Un, deux, trois ingénieurs... Ils démissionnent à qui mieux mieux après leur passage à la Commission.

Il ne s'agit pas seulement d'une opération de maquillage ou de «relations publiques». C'est aussi une opération juridique d'urgence.

La nouvelle Loi sur l'intégrité en matière de contrats publics, adoptée à pleine vapeur l'automne dernier, oblige maintenant toutes les entreprises qui veulent obtenir un contrat public à se faire délivrer une «autorisation» officielle par l'Autorité des marchés financiers (AMF).

Il y a les cas évidents: l'AMF doit refuser cette autorisation, ou la révoquer, si l'entreprise, un administrateur, un dirigeant ou un actionnaire majoritaire a été condamné à certaines infractions du Code criminel, aux lois fiscales ou à certaines autres lois dans les cinq dernières années.

Mais l'AMF s'est fait donner un pouvoir beaucoup plus vaste, excessif même aux yeux de plusieurs avocats en ville.

C'est le pouvoir ni plus ni moins de refuser une autorisation pour cause de mauvaise réputation, même en l'absence de toute condamnation ou même d'accusation.

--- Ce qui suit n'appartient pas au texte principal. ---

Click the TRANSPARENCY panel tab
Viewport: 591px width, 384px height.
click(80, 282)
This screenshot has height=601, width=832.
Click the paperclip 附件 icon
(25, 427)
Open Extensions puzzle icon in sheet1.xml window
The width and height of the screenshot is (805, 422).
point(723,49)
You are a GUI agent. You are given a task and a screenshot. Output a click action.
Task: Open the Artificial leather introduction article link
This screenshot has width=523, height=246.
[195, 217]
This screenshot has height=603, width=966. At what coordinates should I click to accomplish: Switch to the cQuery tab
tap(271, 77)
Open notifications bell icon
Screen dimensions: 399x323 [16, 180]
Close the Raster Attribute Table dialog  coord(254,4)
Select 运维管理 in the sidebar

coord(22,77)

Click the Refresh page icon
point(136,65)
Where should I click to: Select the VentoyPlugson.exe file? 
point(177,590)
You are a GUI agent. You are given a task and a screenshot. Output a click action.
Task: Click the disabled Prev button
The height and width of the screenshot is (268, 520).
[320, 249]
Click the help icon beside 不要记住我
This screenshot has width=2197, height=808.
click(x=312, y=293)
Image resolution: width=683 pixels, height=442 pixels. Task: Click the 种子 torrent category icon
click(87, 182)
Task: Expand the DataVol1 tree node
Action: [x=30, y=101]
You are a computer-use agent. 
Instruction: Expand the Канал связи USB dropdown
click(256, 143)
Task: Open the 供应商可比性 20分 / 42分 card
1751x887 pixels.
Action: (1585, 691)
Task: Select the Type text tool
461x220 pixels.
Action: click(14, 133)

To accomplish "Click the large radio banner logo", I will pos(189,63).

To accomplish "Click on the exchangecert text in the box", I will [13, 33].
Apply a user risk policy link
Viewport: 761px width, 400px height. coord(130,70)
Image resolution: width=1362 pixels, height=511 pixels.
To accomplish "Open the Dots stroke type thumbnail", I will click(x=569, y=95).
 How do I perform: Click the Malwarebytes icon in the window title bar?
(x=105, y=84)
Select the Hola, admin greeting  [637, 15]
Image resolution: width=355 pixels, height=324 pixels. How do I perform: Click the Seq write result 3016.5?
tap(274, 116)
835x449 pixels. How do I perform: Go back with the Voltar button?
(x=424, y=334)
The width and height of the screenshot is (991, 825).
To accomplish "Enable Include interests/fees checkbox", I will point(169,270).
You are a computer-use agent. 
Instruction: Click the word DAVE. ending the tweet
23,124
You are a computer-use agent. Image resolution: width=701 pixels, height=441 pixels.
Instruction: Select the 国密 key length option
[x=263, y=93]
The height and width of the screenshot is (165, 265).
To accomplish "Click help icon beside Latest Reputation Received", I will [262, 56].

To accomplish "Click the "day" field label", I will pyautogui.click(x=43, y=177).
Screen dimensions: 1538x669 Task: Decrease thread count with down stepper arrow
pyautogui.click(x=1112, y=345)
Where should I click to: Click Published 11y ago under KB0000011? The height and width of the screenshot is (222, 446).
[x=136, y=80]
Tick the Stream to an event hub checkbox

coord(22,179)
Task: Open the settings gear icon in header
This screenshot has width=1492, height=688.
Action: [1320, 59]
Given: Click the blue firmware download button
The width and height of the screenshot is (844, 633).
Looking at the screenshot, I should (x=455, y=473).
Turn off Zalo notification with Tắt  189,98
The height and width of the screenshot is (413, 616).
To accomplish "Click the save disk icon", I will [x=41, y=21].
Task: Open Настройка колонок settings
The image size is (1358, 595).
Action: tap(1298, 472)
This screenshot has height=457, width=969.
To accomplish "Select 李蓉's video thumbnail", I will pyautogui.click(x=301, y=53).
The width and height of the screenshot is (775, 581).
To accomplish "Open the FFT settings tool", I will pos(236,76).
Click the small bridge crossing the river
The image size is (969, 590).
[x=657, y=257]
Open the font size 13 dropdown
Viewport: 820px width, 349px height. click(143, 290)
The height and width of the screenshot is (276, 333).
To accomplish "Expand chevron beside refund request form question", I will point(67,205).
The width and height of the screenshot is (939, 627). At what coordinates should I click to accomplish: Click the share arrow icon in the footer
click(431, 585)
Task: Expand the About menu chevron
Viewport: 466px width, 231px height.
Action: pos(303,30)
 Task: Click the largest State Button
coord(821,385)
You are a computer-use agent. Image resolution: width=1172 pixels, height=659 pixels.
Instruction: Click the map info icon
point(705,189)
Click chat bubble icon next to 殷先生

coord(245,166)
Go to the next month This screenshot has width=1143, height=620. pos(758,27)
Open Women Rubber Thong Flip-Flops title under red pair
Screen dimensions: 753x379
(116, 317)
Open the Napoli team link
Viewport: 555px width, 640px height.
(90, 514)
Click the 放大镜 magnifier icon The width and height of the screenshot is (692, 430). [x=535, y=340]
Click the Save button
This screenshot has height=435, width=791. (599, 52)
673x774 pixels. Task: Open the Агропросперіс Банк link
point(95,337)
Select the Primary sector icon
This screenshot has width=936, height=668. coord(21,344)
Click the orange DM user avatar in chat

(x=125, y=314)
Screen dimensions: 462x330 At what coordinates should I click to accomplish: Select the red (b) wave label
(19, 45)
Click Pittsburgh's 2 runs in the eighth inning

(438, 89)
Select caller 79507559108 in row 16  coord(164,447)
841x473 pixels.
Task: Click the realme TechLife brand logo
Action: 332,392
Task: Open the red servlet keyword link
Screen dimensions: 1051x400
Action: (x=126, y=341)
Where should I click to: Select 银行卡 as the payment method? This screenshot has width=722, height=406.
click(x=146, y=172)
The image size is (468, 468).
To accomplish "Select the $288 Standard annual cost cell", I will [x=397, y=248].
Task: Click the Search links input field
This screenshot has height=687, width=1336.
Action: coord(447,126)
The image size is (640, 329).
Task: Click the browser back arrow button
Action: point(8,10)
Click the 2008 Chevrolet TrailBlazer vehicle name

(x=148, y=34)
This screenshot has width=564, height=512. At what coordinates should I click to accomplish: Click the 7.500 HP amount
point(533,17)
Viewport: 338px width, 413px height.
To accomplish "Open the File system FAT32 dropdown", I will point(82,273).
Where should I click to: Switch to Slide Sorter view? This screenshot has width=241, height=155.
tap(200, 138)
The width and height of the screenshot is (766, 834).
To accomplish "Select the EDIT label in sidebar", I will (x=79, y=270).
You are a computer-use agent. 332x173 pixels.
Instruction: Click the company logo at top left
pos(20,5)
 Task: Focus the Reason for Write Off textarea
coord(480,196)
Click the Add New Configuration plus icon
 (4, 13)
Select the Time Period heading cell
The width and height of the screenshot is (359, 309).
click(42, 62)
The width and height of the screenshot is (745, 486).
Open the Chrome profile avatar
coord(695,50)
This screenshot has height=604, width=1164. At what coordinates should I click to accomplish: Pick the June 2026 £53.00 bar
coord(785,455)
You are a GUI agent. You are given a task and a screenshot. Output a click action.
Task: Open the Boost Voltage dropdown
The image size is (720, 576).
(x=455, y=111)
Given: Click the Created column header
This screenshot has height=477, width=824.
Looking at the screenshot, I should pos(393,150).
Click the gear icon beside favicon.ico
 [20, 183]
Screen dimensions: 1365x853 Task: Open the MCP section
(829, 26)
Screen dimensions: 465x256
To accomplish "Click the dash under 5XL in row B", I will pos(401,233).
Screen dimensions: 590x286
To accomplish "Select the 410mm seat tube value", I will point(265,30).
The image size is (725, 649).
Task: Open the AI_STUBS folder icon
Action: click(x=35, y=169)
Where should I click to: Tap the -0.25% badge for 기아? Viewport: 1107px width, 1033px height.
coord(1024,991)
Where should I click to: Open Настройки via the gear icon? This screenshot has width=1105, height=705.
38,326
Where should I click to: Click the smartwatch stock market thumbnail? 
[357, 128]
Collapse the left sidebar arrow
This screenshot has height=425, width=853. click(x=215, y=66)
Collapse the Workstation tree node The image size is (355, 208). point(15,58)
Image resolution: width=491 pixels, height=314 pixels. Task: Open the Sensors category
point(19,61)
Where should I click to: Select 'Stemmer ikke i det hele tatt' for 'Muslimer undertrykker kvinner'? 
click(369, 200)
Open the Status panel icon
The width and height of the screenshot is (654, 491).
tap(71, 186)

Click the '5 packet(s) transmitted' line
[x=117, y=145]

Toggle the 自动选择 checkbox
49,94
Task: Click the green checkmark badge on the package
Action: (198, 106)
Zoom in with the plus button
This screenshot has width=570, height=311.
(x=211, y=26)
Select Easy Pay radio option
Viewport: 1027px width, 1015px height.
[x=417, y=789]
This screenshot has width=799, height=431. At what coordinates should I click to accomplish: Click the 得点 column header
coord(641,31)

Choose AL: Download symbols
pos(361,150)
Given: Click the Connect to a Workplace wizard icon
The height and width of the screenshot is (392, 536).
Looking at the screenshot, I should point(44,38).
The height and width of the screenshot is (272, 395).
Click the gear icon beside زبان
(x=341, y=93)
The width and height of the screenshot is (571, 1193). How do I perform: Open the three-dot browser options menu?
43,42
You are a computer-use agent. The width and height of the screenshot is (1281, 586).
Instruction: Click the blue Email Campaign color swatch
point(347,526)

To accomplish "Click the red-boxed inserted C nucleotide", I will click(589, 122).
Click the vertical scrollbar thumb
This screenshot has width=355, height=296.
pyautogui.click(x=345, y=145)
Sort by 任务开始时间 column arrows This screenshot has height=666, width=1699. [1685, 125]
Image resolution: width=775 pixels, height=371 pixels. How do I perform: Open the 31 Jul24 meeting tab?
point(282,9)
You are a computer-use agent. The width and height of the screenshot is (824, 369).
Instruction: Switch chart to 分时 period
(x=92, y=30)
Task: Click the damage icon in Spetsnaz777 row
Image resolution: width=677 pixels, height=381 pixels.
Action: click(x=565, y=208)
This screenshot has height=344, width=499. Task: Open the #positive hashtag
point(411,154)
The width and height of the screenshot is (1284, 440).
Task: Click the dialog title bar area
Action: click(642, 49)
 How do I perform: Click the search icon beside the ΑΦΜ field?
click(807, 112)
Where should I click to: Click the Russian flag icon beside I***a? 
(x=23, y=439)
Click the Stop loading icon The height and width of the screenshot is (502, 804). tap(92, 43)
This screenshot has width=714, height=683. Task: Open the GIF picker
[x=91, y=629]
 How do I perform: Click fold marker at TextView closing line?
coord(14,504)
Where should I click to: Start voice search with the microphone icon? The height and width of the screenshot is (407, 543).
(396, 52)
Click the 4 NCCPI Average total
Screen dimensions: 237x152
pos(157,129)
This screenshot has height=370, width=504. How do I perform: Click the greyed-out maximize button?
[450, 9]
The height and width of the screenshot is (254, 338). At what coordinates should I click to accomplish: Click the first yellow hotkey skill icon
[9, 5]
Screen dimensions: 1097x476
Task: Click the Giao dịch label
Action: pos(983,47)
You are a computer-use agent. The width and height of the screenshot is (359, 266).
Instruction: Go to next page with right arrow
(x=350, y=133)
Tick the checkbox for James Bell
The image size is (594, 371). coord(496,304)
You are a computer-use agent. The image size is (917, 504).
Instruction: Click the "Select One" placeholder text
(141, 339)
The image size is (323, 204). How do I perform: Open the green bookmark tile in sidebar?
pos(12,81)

Voyons le texte: «L'Autorité peut refuser à une entreprise de lui accorder ou de lui renouveler une autorisation ou révoquer une telle autorisation si elle considère que la confiance du public est affectée en raison du manque d'intégrité de l'entreprise, d'un de ses associés, d'un de ses administrateurs ou d'un de ses dirigeants [...]»

L'AMF nous dira jusqu'où ça va... En attendant, un avocat le moindrement prudent peut conclure que le simple passage en commission d'enquête d'un dirigeant de firme qui avoue une forme de collusion, de corruption ou de violation des lois électorales «affecte la confiance du public».

L'avis juridique est simple: il devient urgent de se départir de ce dirigeant pour espérer passer le test de l'intégrité.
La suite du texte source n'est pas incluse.